AUFGABE 1 >> Kopiere aus dem Text über Degerloch wortgetreu den Abschnitt von „Die Degerlocher fühlen“ bis „Ausflügler beliebte Naherholungsziele.“.
AUFGABE 2 >> In welchem Jahr wurde laut dem Text über Degerloch die Neue Weinsteige eingeweiht?
AUFGABE 3 >> Führe den Text über Degerloch im gleichen Stil weiter, anschließend an seinen letzten Satz.

Die Degerlocher fühlen sich wohl in ihrem Bezirk. Rolf Armbruster, dessen Familie seit vier Generationen hier lebt, erklärt, warum das so ist.

Degerloch - Rolf Armbruster wirft einen Blick auf die Stadtkarte. Aus der Vogelperspektive sei gut zu erkennen, warum sich die Degerlocher in ihrem Stadtbezirk so wohlfühlten. Der Ort ist umgeben von Wald, Weinbergen, Wiesen und Feldern. Dort erholen sich nicht nur die Degerlocher. Der Wald oder das Landschaftsschutzgebiet Ramsbachtal sind auch für Ausflügler beliebte Naherholungsziele.

 

„Schon Herzog Carl Eugen hat im Ramsbachtal Treibjagden veranstaltet“, erzählt der Architekt. Seine Familie lebt in der vierten Generation in Degerloch. Der Ur-Großvater war von Möhringen übergesiedelt wie viele andere aus dem Nachbarbezirk zuvor auch. So ist Degerloch entstanden. Armbruster, CDU-Bezirksbeirat und Vorsitzender des Handels- und Gewerbevereins (HGV), identifiziert sich stark mit dem Ort. Und wie ihm geht es vielen in dem Bezirk auf dem Stuttgarter Kesselrand – sie sind mit ihrer Wohngegend sehr zufrieden.

Dabei galt Degerloch früher als Armenhaus, weil es an Äckern und Feldern mangelte. Der Aufstieg begann mit der Anbindung an die Stadt. 1831 wurde die Neue Weinsteige unter dem Baumeister Eberhard von Etzel eingeweiht. Bis dahin war es beschwerlich gewesen, aus dem Kessel den Berg hochzukommen. Mit der Neuen Weinsteige war der Weg deutlich leichter und die Städter merkten schnell, dass auf der Höhe die Luft und die Wohnqualität besser sind. „Damals hat es in der Stadt gestunken, wie man es sich heute nicht mehr vorstellen kann“, so Armbruster.

Daten zur Elementsuche
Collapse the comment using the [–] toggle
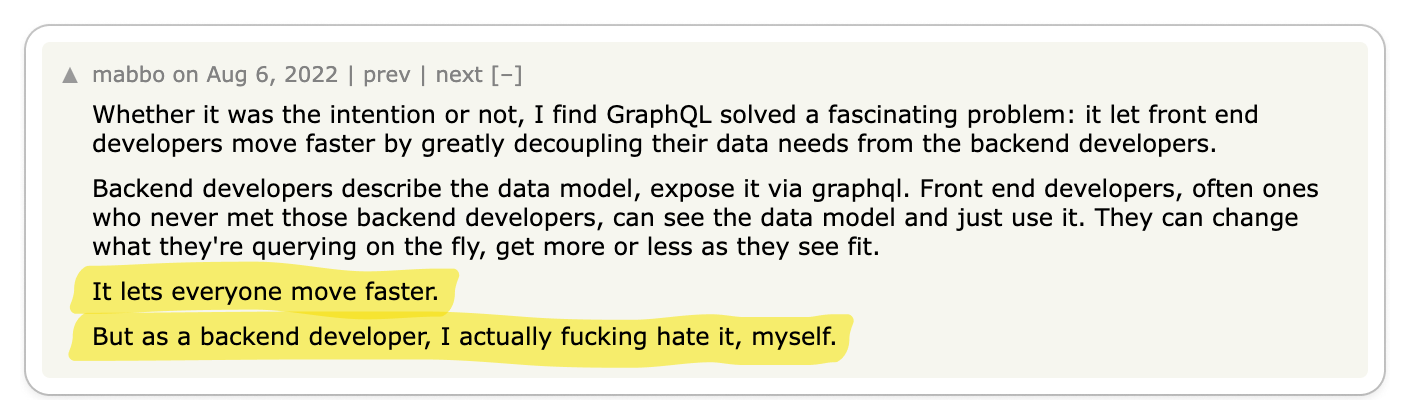This screenshot has height=420, width=1410. (x=506, y=75)
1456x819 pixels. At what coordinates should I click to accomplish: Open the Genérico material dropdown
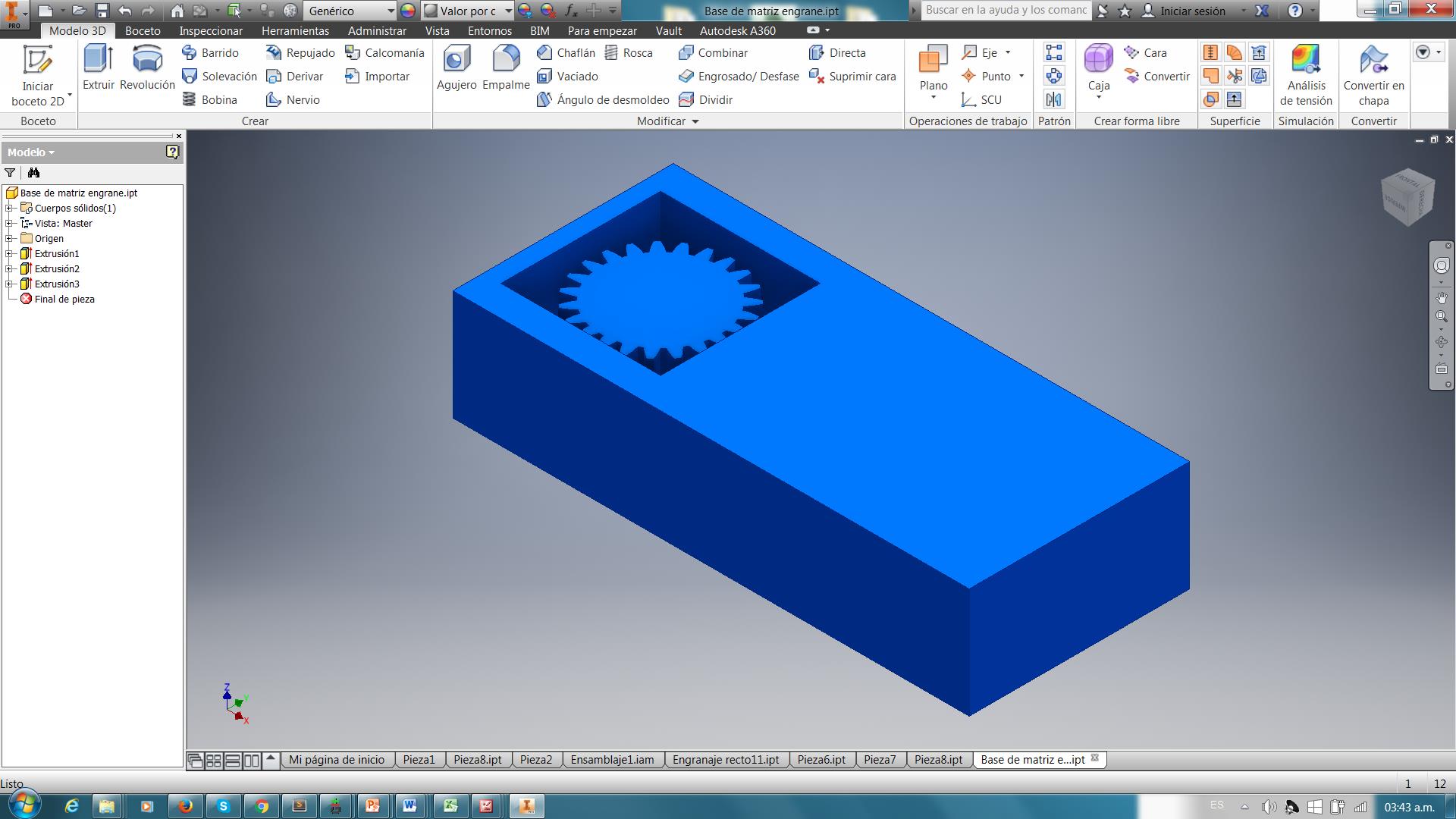point(391,11)
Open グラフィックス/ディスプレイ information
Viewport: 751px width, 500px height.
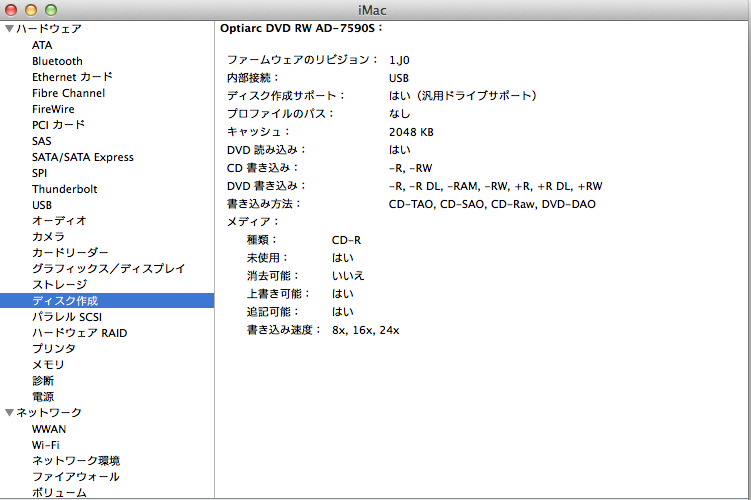[x=108, y=269]
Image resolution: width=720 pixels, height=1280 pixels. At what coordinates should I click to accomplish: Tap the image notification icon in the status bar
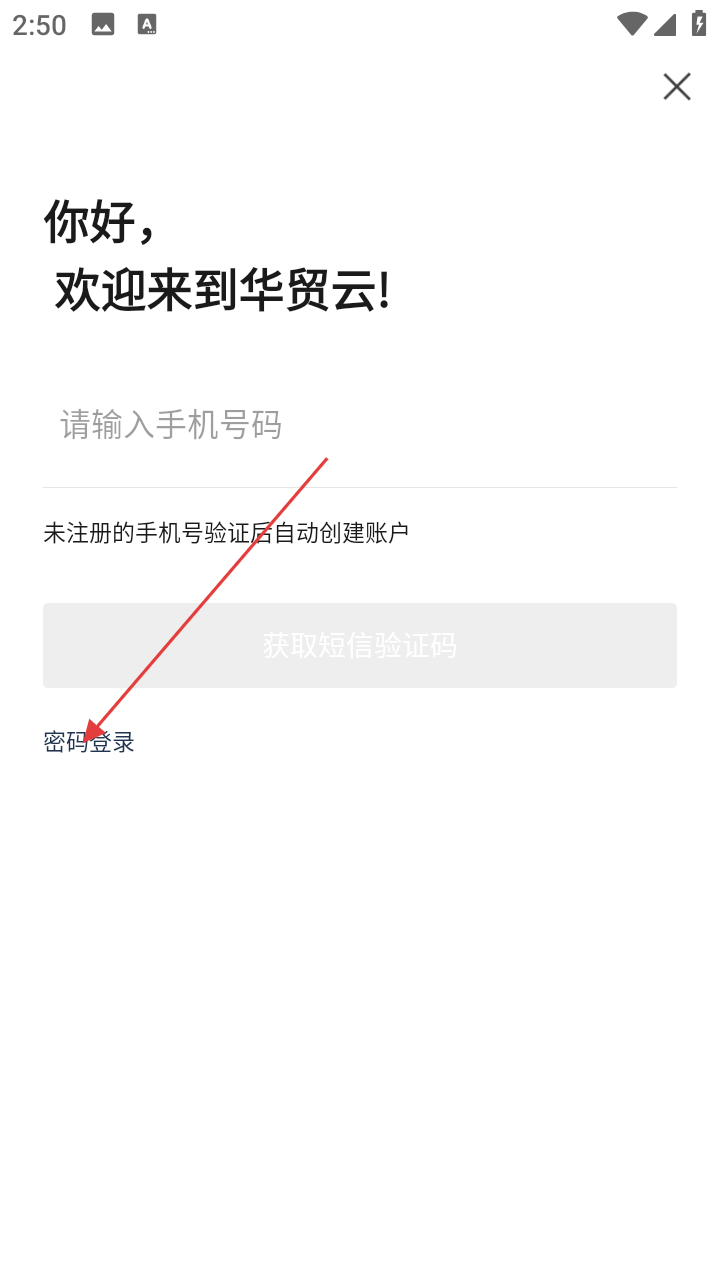(103, 25)
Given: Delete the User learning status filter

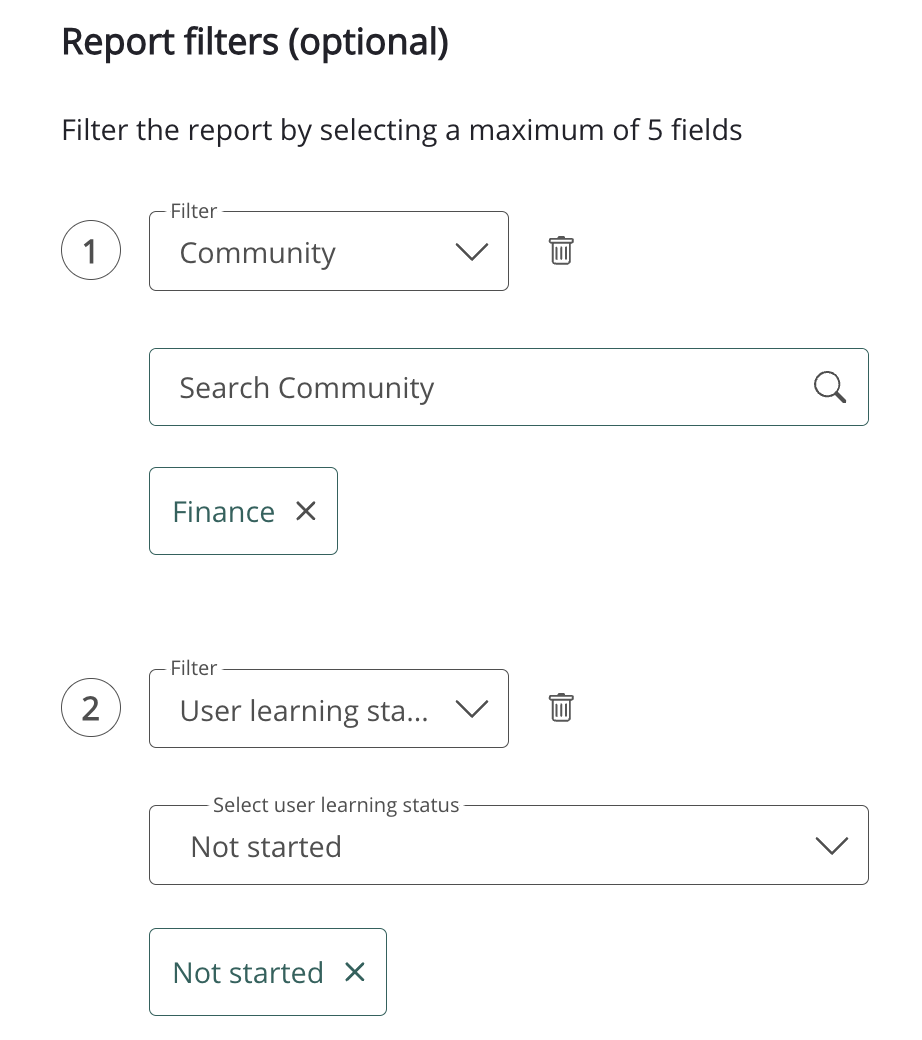Looking at the screenshot, I should click(561, 708).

ERWARTETE ANTWORT 1 >>
Die Degerlocher fühlen sich wohl in ihrem Bezirk. Rolf Armbruster, dessen Familie seit vier Generationen hier lebt, erklärt, warum das so ist.

Degerloch - Rolf Armbruster wirft einen Blick auf die Stadtkarte. Aus der Vogelperspektive sei gut zu erkennen, warum sich die Degerlocher in ihrem Stadtbezirk so wohlfühlten. Der Ort ist umgeben von Wald, Weinbergen, Wiesen und Feldern. Dort erholen sich nicht nur die Degerlocher. Der Wald oder das Landschaftsschutzgebiet Ramsbachtal sind auch für Ausflügler beliebte Naherholungsziele.

ERWARTETE ANTWORT 2 >> Im Jahr 1831.

ERWARTETE ANTWORT 3 >>
Ende des 19. Jahrhunderts entsteht das Villenviertel

Degerloch wurde zum Luftkurort. Das 1903 gegründete Luftbad existiert heute noch als Verein, der Grieche im Grünen hat dort sein Restaurant. Eines der Sanatorien entstand an der Löwenstraße 100, heute befindet sich dort ein Architekturbüro. Direkt gegenüber baute Wilhelm Bleyle, Gründer der gleichnamigen Firma für Matrosenanzüge, seine riesige Villa auf einem Grundstück, auf dem heute vier Wohnhäuser stehen, die noch große Gärten haben. „Wir haben relativ viel Platz zum Wohnen“, sagt Armbruster. Viele reiche Fabrikanten machten es wie Bleyle. In den 1880er Jahren begann das bis heute erhaltene Villenviertel zu wachsen. „Die armen Degerlocher dienten als Angestellte“, sagt der 51-Jährige. Sein Ur-Großvater Karl Scheffel selbst war Goldschmied und Hausdiener bei einem Juwelier. Allerdings arbeitete er unten in der Stadt.

Nach Degerloch war Karl Scheffel von Möhringen gezogen, nachdem sein erstes Kind an verunreinigtem Wasser gestorben war. „Degerloch hatte damals schon eine eigene Wasserversorgung“, erzählt Rolf Armbruster. Das Haus baute der Ur-Großvater an der Gomaringer Straße, die damals noch Möhringer Straße hieß. Armbrusters Architekturbüro, das sein Vater gegründet hat, befindet sich nur wenige Meter von dem Haus seiner Vorfahren entfernt. „Das Haus lag nahe an der Ortsgrenze zu Möhringen, weil der Ur-Großvater die Nähe zur Verwandtschaft beibehalten wollte.“ Die Grenze verlief an der heutigen Kreuzung Alb- und Gomaringer Straße „Der Bauer Straiff, dessen Nachkommen dort noch ihren Hof haben, war der Grenzwächter.“

Ein Meilenstein für Degerloch war auch die Einweihung der Zahnradbahn im Jahr 1884. Spätestens seitdem gilt der Bezirk als das Tor zur Stadt. Ein Ruf, der seinen Preis hat. Täglich schieben sich tausende von Fahrzeugen über den Albplatz. „Das tangiert uns im Ortskern aber nicht so sehr“, sagt Rolf Armbruster.

Viele Fachgeschäfte existieren seit Jahrzehnten

Um das weiße Bezirksrathaus, das 2006 grundsaniert wurde, steht das Ensemble aus Michaelskirche, der Alten Scheuer und dem Helene-Pfleiderer-Haus, die zu den ältesten Gebäude zählen. Sie bilden den Ortskern. Daran grenzt direkt die Einkaufstraße. Entlang der Epplestraße, die bis nach dem Zweiten Weltkrieg Tübinger Straße hieß, existieren Filialisten und Fachgeschäfte nebeneinander. „Viele Geschäfte wie der Beilharz, der Elektro Reihle oder der Schuhhaus Schmidt gibt es schon seit Jahrzehnten“, sagt der HGV-Vorsitzende.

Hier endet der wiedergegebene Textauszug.